DO THIS –
Print each of the lines below verbatim, leaving out the pictures.

GIVEN DATA –
+++++

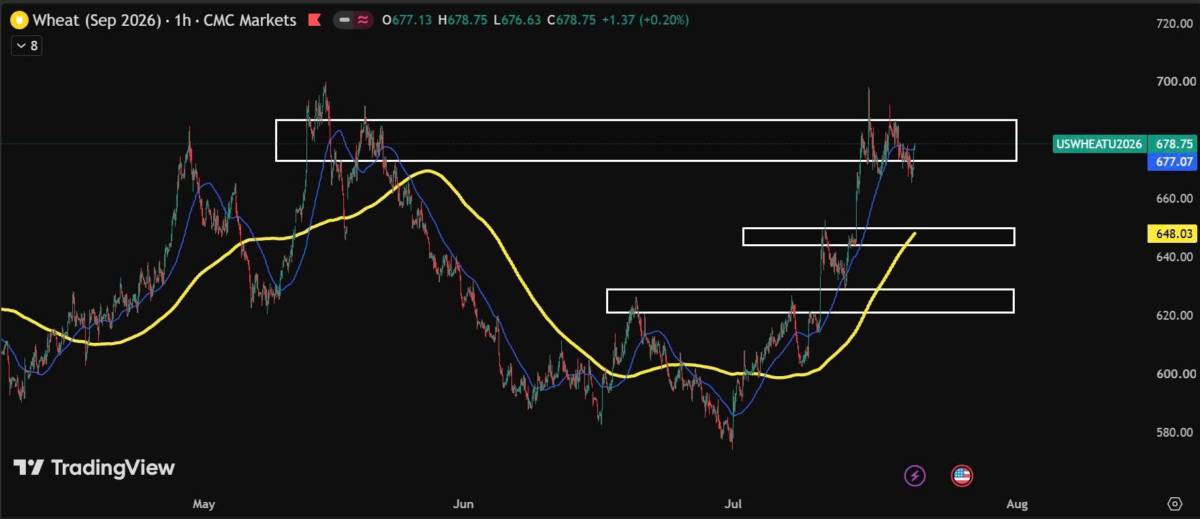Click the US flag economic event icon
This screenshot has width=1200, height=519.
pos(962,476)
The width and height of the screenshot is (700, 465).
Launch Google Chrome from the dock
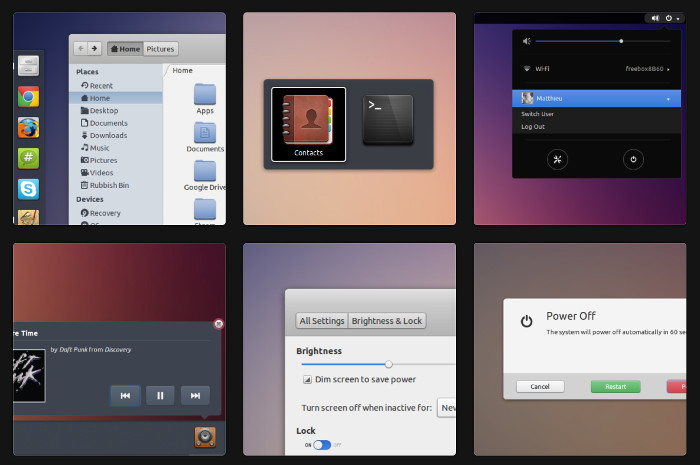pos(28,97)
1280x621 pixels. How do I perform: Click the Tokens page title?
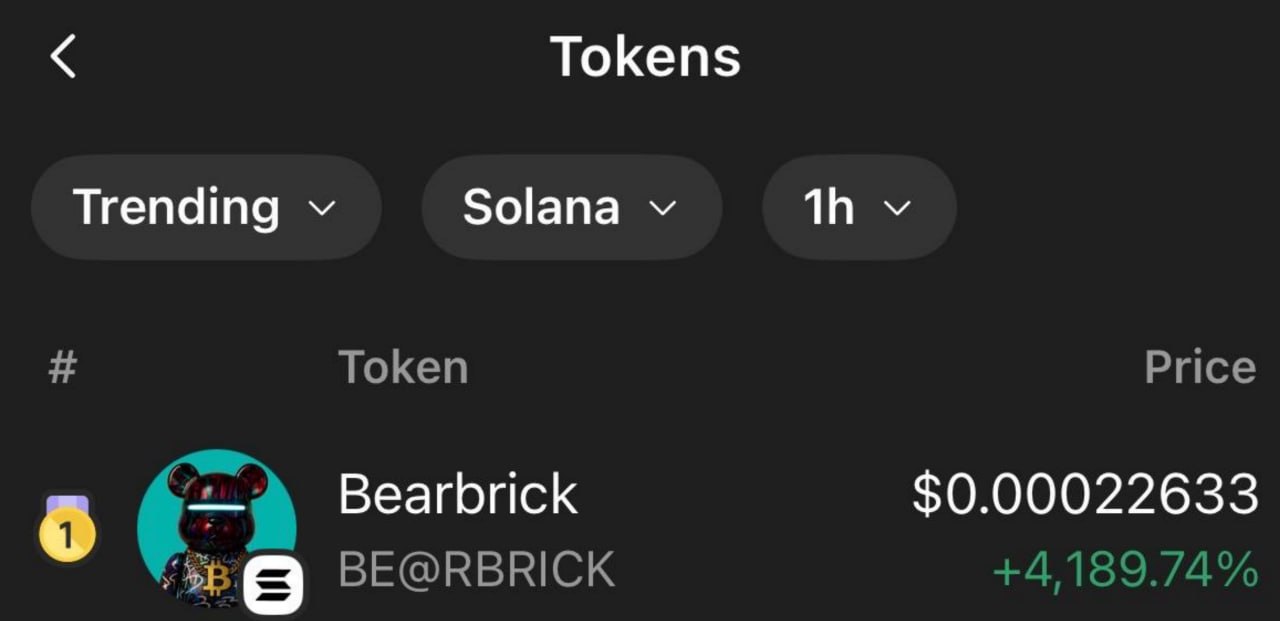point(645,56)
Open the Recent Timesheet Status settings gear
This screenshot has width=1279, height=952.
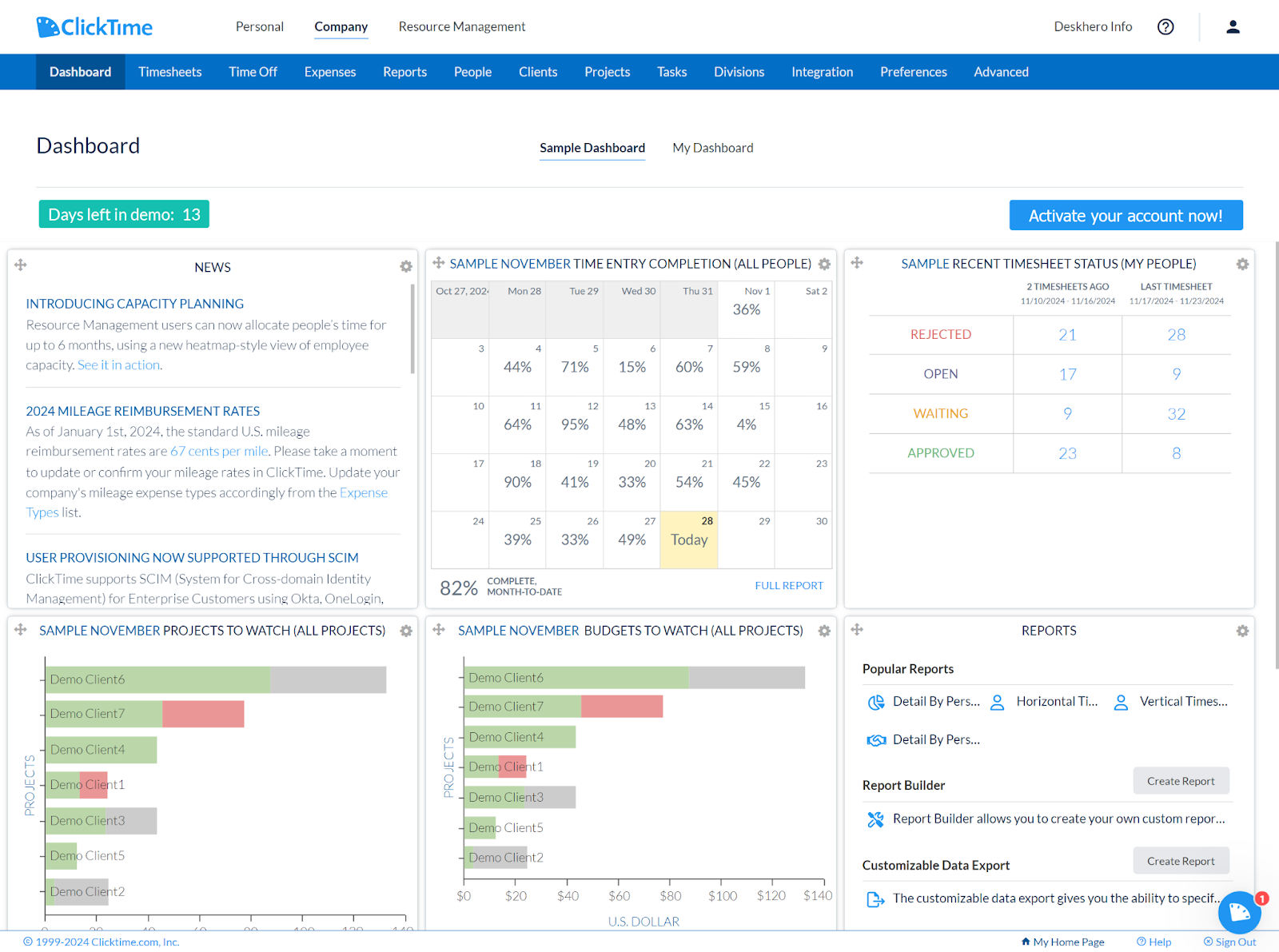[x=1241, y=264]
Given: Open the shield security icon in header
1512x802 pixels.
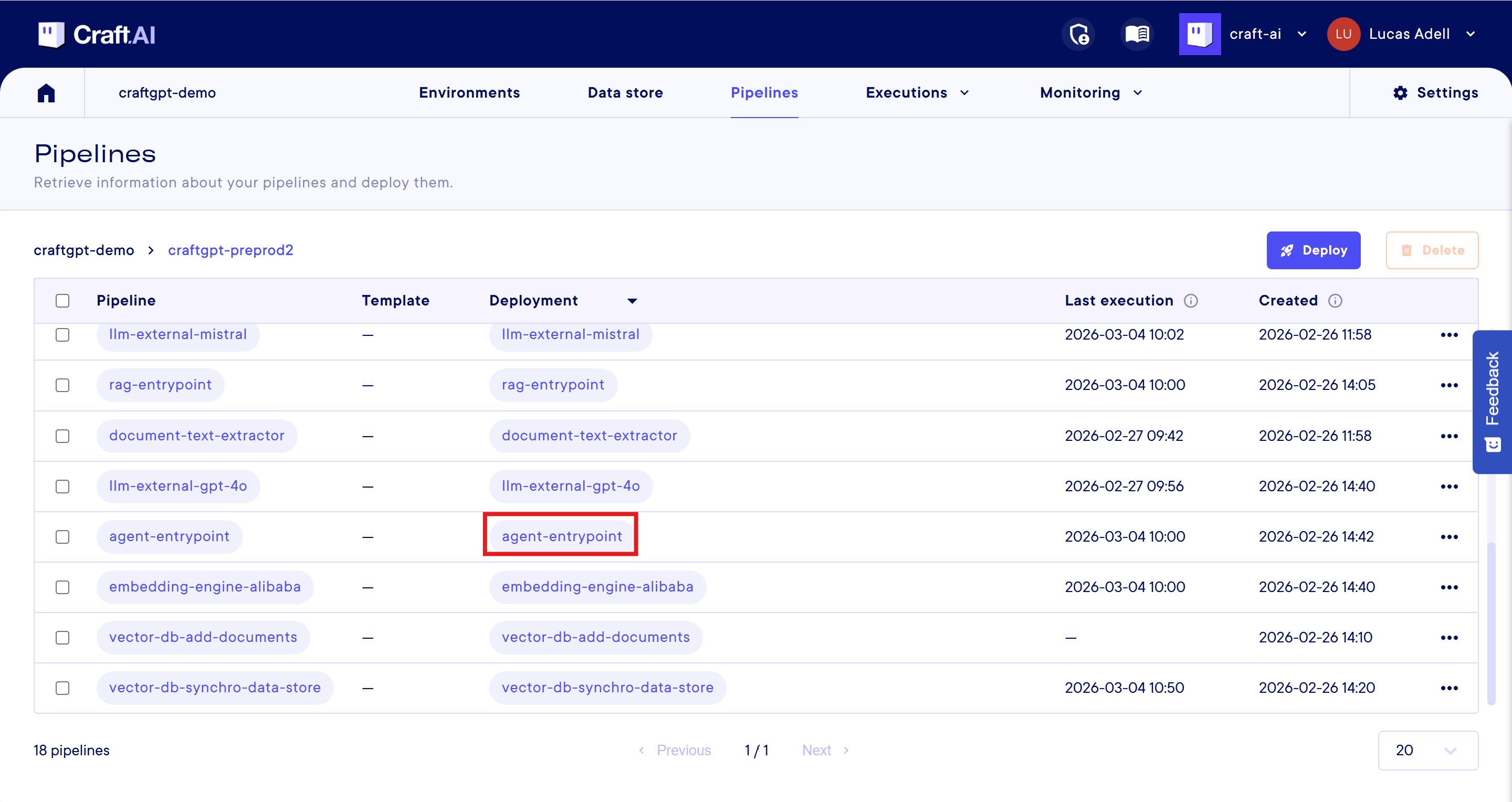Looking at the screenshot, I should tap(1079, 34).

+++++

RESULT –
Click the US flag economic event icon
This screenshot has width=1200, height=519.
pos(962,476)
The width and height of the screenshot is (700, 465).
Launch Google Chrome from the dock
pos(28,97)
1280x621 pixels. How do I perform: Click the Tokens page title?
point(645,56)
Open the Recent Timesheet Status settings gear
This screenshot has width=1279, height=952.
[x=1241, y=264]
Given: Open the shield security icon in header
1512x802 pixels.
Looking at the screenshot, I should tap(1079, 34).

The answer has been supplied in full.